Prerequisites and constraints
- Run the validation in a server-only path (route handler or server component).
- Read the token from an HttpOnly cookie or an
Authorizationheader. - Use the Node.js runtime to access
node:crypto.
Steps
- Read the token from cookies or headers in a server-only path.
- Decode the JWT header (no verification) to get
kidandalg. - Fetch the JWKS from your auth provider and cache it in memory with a TTL.
- Select the matching key by
kidor fall back to all keys ifkidis missing. - Convert the JWK to a public key and verify the signature with
RS256. - Reject any failure and only use claims after verification. Enforce roles and permissions.

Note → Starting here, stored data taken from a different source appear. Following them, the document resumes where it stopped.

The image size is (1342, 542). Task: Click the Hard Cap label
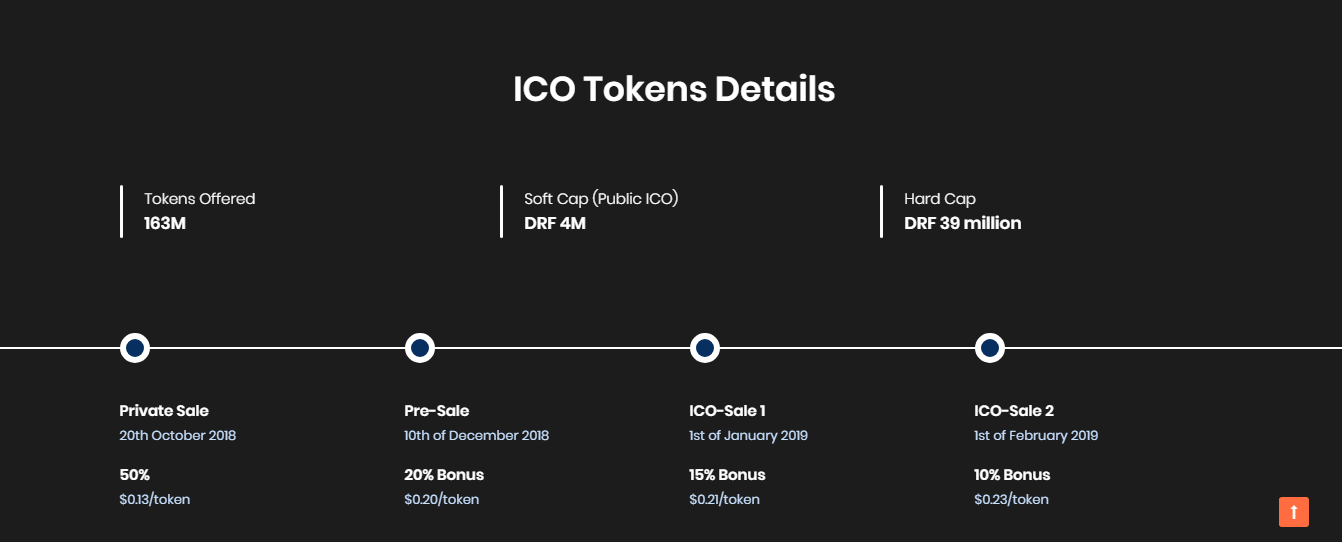(939, 199)
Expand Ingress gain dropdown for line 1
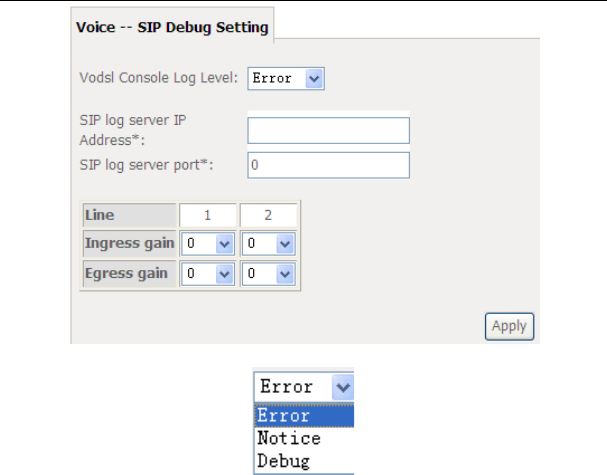Image resolution: width=607 pixels, height=475 pixels. point(208,243)

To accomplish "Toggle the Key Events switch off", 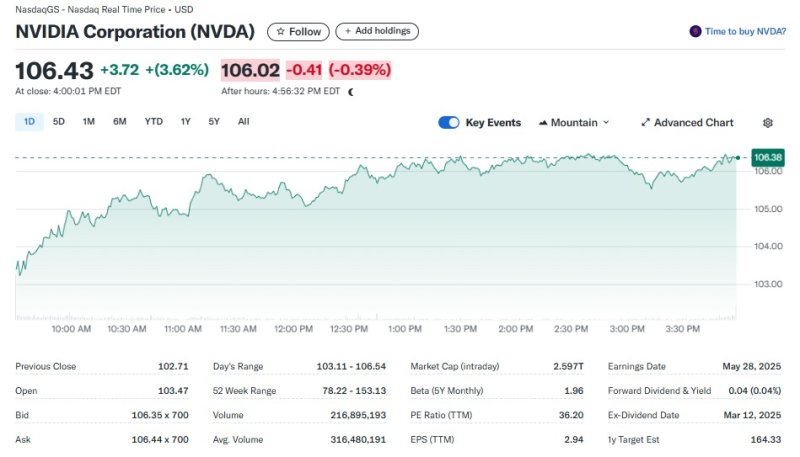I will [x=449, y=123].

// lib/jwks-auth.ts (server-only)
import 'server-only';
import { createPublicKey } from 'node:crypto';
import jwt, { type Jwt, type JwtHeader, type JwtPayload } from 'jsonwebtoken';
type JwksKey = JsonWebKey & { kid?: string };
const AUTH_ORIGIN = process.env.AUTH_ORIGIN ?? 'https://auth-int.yoyogroup.com';
const JWKS_URL = `${AUTH_ORIGIN}/api/oauth/jwks`;
const JWKS_CACHE_TTL_MS = 5 * 60 * 1000;
let jwksCache: { keys: JwksKey[]; fetchedAt: number } | null = null;
const isCacheFresh = () =>
jwksCache !== null && Date.now() - jwksCache.fetchedAt < JWKS_CACHE_TTL_MS;
async function fetchJwks(): Promise<JwksKey[] | null> {
const res = await fetch(JWKS_URL, { cache: 'no-store' });
if (!res.ok) return null;
const data = (await res.json()) as { keys?: JwksKey[] };
if (!data.keys || !Array.isArray(data.keys)) return null;
jwksCache = { keys: data.keys, fetchedAt: Date.now() };
return data.keys;
}
async function getJwks(forceRefresh = false): Promise<JwksKey[] | null> {
if (!forceRefresh && isCacheFresh()) {
return jwksCache?.keys ?? null;
}
return fetchJwks();
}
function getJwtHeader(token: string): JwtHeader | null {
const decoded = jwt.decode(token, { complete: true }) as Jwt | null;
return decoded ? decoded.header : null;
}
export async function verifyJwtWithJwks(token: string): Promise<JwtPayload | null> {
const header = getJwtHeader(token);
if (!header || header.alg !== 'RS256') return null;
let jwks = await getJwks();
if (!jwks || jwks.length === 0) return null;
let candidates = header.kid ? jwks.filter((key) => key.kid === header.kid) : jwks;
if (header.kid && candidates.length === 0) {
jwks = await getJwks(true);
if (!jwks || jwks.length === 0) return null;
candidates = jwks.filter((key) => key.kid === header.kid);
}
for (const jwk of candidates) {
try {
const publicKey = createPublicKey({ key: jwk, format: 'jwk' });
const payload = jwt.verify(token, publicKey, { algorithms: ['RS256'] });
if (!payload || typeof payload !== 'object') continue;
return payload;
} catch {
continue;
}
}
return null;
}
Usage (route handler example):
import { cookies } from 'next/headers';
import { NextResponse } from 'next/server';
import { verifyJwtWithJwks } from '@/lib/jwks-auth';
export async function GET() {
const token = (await cookies()).get('yoyo_auth_access_token')?.value;
if (!token) return NextResponse.json({ error: 'Unauthorized' }, { status: 401 });
const claims = await verifyJwtWithJwks(token);
if (!claims) return NextResponse.json({ error: 'Unauthorized' }, { status: 401 });
return NextResponse.json({ ok: true, sub: claims.sub });
}
Guardrails
- Run only on the server (never in client components).
- Enforce allowed algorithms (
RS256only). - Prefer issuer and audience checks if you have stable values.
- Cache JWKS and refresh on TTL or when a
kidis missing (key rotation).
Validation
- Missing or invalid tokens return
401. - Valid tokens return claims you can use for authorization.